Exercise directions: Reproduce every line of the material below without any changes.

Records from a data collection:
§
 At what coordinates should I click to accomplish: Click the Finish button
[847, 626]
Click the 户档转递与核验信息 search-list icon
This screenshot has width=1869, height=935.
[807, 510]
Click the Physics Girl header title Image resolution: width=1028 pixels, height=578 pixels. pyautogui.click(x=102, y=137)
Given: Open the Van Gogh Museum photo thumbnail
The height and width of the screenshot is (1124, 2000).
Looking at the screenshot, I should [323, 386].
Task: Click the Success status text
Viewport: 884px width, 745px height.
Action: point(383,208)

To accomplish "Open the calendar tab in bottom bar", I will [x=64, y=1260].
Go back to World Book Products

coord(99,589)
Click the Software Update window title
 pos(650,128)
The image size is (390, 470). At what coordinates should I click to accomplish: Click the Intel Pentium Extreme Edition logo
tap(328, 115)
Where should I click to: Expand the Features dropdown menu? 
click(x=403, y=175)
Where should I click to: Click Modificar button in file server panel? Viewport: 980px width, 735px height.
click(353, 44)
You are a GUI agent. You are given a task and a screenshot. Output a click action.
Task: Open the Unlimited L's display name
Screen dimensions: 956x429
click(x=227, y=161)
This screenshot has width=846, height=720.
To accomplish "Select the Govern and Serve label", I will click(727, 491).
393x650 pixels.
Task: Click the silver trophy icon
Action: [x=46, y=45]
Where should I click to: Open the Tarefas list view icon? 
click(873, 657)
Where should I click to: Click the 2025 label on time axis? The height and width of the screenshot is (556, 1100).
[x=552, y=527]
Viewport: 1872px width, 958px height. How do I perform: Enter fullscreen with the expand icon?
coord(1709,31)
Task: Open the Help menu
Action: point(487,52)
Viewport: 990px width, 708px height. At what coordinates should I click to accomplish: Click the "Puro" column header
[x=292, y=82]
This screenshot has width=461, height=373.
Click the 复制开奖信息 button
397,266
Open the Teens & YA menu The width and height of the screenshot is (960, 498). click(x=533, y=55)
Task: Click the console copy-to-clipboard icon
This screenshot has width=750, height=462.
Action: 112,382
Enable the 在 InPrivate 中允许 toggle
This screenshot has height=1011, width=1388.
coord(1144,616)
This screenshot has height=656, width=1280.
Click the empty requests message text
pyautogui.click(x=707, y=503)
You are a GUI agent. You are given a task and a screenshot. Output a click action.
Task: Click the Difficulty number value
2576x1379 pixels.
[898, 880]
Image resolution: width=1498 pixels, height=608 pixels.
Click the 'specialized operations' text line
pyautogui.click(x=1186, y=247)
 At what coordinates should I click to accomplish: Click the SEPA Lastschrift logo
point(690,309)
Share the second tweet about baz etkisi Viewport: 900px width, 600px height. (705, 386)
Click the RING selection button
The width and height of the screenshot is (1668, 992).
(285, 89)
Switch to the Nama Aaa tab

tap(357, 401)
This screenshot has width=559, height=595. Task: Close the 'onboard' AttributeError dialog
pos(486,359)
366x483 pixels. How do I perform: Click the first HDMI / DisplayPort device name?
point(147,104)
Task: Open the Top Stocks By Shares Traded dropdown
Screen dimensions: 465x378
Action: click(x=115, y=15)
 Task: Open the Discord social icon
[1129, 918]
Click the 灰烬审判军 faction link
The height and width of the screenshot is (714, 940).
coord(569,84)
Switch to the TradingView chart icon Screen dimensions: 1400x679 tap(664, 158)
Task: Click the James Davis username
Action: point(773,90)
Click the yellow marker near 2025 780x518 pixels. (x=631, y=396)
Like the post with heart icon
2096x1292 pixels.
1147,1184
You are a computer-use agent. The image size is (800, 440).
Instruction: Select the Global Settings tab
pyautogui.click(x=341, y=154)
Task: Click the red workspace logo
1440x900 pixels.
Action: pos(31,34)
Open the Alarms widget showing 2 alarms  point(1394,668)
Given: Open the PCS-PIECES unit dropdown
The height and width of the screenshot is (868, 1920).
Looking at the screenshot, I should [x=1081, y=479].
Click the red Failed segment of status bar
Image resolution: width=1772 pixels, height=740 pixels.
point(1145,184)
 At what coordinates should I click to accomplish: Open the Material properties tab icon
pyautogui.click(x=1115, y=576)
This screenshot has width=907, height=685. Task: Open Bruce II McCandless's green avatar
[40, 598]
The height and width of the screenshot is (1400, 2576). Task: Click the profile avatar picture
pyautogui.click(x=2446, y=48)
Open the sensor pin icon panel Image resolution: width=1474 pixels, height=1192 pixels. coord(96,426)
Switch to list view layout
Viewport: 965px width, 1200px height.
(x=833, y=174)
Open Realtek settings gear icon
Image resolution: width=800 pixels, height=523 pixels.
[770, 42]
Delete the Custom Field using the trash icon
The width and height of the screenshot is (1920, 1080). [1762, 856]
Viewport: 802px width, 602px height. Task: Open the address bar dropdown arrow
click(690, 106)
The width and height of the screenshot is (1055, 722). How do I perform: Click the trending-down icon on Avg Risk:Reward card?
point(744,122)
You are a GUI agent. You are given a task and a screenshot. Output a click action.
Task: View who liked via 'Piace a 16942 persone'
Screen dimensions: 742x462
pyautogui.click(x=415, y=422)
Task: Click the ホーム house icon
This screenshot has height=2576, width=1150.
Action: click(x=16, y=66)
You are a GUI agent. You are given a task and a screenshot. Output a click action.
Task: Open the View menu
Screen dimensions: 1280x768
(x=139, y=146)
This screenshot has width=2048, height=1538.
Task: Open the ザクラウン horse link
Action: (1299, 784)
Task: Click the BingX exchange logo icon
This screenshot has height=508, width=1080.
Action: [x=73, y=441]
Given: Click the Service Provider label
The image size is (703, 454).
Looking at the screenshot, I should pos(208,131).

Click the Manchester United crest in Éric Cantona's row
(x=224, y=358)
§
Answer to this task:
 At what coordinates should I click to accomplish: Click the Finish button
[847, 626]
Click the 户档转递与核验信息 search-list icon
This screenshot has width=1869, height=935.
[807, 510]
Click the Physics Girl header title Image resolution: width=1028 pixels, height=578 pixels. pyautogui.click(x=102, y=137)
Given: Open the Van Gogh Museum photo thumbnail
The height and width of the screenshot is (1124, 2000).
Looking at the screenshot, I should [323, 386].
Task: Click the Success status text
Viewport: 884px width, 745px height.
Action: point(383,208)

To accomplish "Open the calendar tab in bottom bar", I will [x=64, y=1260].
Go back to World Book Products

coord(99,589)
Click the Software Update window title
 pos(650,128)
The image size is (390, 470). At what coordinates should I click to accomplish: Click the Intel Pentium Extreme Edition logo
tap(328, 115)
Where should I click to: Expand the Features dropdown menu? 
click(x=403, y=175)
Where should I click to: Click Modificar button in file server panel? Viewport: 980px width, 735px height.
click(353, 44)
You are a GUI agent. You are given a task and a screenshot. Output a click action.
Task: Open the Unlimited L's display name
Screen dimensions: 956x429
click(x=227, y=161)
This screenshot has width=846, height=720.
To accomplish "Select the Govern and Serve label", I will click(727, 491).
393x650 pixels.
Task: Click the silver trophy icon
Action: [x=46, y=45]
Where should I click to: Open the Tarefas list view icon? 
click(873, 657)
Where should I click to: Click the 2025 label on time axis? The height and width of the screenshot is (556, 1100).
[x=552, y=527]
Viewport: 1872px width, 958px height. How do I perform: Enter fullscreen with the expand icon?
coord(1709,31)
Task: Open the Help menu
Action: point(487,52)
Viewport: 990px width, 708px height. At what coordinates should I click to accomplish: Click the "Puro" column header
[x=292, y=82]
This screenshot has width=461, height=373.
Click the 复制开奖信息 button
397,266
Open the Teens & YA menu The width and height of the screenshot is (960, 498). click(x=533, y=55)
Task: Click the console copy-to-clipboard icon
This screenshot has width=750, height=462.
Action: 112,382
Enable the 在 InPrivate 中允许 toggle
This screenshot has height=1011, width=1388.
coord(1144,616)
This screenshot has height=656, width=1280.
Click the empty requests message text
pyautogui.click(x=707, y=503)
You are a GUI agent. You are given a task and a screenshot. Output a click action.
Task: Click the Difficulty number value
2576x1379 pixels.
[898, 880]
Image resolution: width=1498 pixels, height=608 pixels.
Click the 'specialized operations' text line
pyautogui.click(x=1186, y=247)
 At what coordinates should I click to accomplish: Click the SEPA Lastschrift logo
point(690,309)
Share the second tweet about baz etkisi Viewport: 900px width, 600px height. (705, 386)
Click the RING selection button
The width and height of the screenshot is (1668, 992).
(285, 89)
Switch to the Nama Aaa tab

tap(357, 401)
This screenshot has width=559, height=595. Task: Close the 'onboard' AttributeError dialog
pos(486,359)
366x483 pixels. How do I perform: Click the first HDMI / DisplayPort device name?
point(147,104)
Task: Open the Top Stocks By Shares Traded dropdown
Screen dimensions: 465x378
Action: click(x=115, y=15)
 Task: Open the Discord social icon
[1129, 918]
Click the 灰烬审判军 faction link
The height and width of the screenshot is (714, 940).
coord(569,84)
Switch to the TradingView chart icon Screen dimensions: 1400x679 tap(664, 158)
Task: Click the James Davis username
Action: point(773,90)
Click the yellow marker near 2025 780x518 pixels. (x=631, y=396)
Like the post with heart icon
2096x1292 pixels.
1147,1184
You are a computer-use agent. The image size is (800, 440).
Instruction: Select the Global Settings tab
pyautogui.click(x=341, y=154)
Task: Click the red workspace logo
1440x900 pixels.
Action: pos(31,34)
Open the Alarms widget showing 2 alarms  point(1394,668)
Given: Open the PCS-PIECES unit dropdown
The height and width of the screenshot is (868, 1920).
Looking at the screenshot, I should [x=1081, y=479].
Click the red Failed segment of status bar
Image resolution: width=1772 pixels, height=740 pixels.
point(1145,184)
 At what coordinates should I click to accomplish: Open the Material properties tab icon
pyautogui.click(x=1115, y=576)
This screenshot has width=907, height=685. Task: Open Bruce II McCandless's green avatar
[40, 598]
The height and width of the screenshot is (1400, 2576). Task: Click the profile avatar picture
pyautogui.click(x=2446, y=48)
Open the sensor pin icon panel Image resolution: width=1474 pixels, height=1192 pixels. coord(96,426)
Switch to list view layout
Viewport: 965px width, 1200px height.
(x=833, y=174)
Open Realtek settings gear icon
Image resolution: width=800 pixels, height=523 pixels.
[770, 42]
Delete the Custom Field using the trash icon
The width and height of the screenshot is (1920, 1080). [1762, 856]
Viewport: 802px width, 602px height. Task: Open the address bar dropdown arrow
click(690, 106)
The width and height of the screenshot is (1055, 722). How do I perform: Click the trending-down icon on Avg Risk:Reward card?
point(744,122)
You are a GUI agent. You are given a task and a screenshot. Output a click action.
Task: View who liked via 'Piace a 16942 persone'
Screen dimensions: 742x462
pyautogui.click(x=415, y=422)
Task: Click the ホーム house icon
This screenshot has height=2576, width=1150.
Action: click(x=16, y=66)
You are a GUI agent. You are given a task and a screenshot. Output a click action.
Task: Open the View menu
Screen dimensions: 1280x768
(x=139, y=146)
This screenshot has width=2048, height=1538.
Task: Open the ザクラウン horse link
Action: (1299, 784)
Task: Click the BingX exchange logo icon
This screenshot has height=508, width=1080.
Action: [x=73, y=441]
Given: Click the Service Provider label
The image size is (703, 454).
Looking at the screenshot, I should pos(208,131).

Click the Manchester United crest in Éric Cantona's row
(x=224, y=358)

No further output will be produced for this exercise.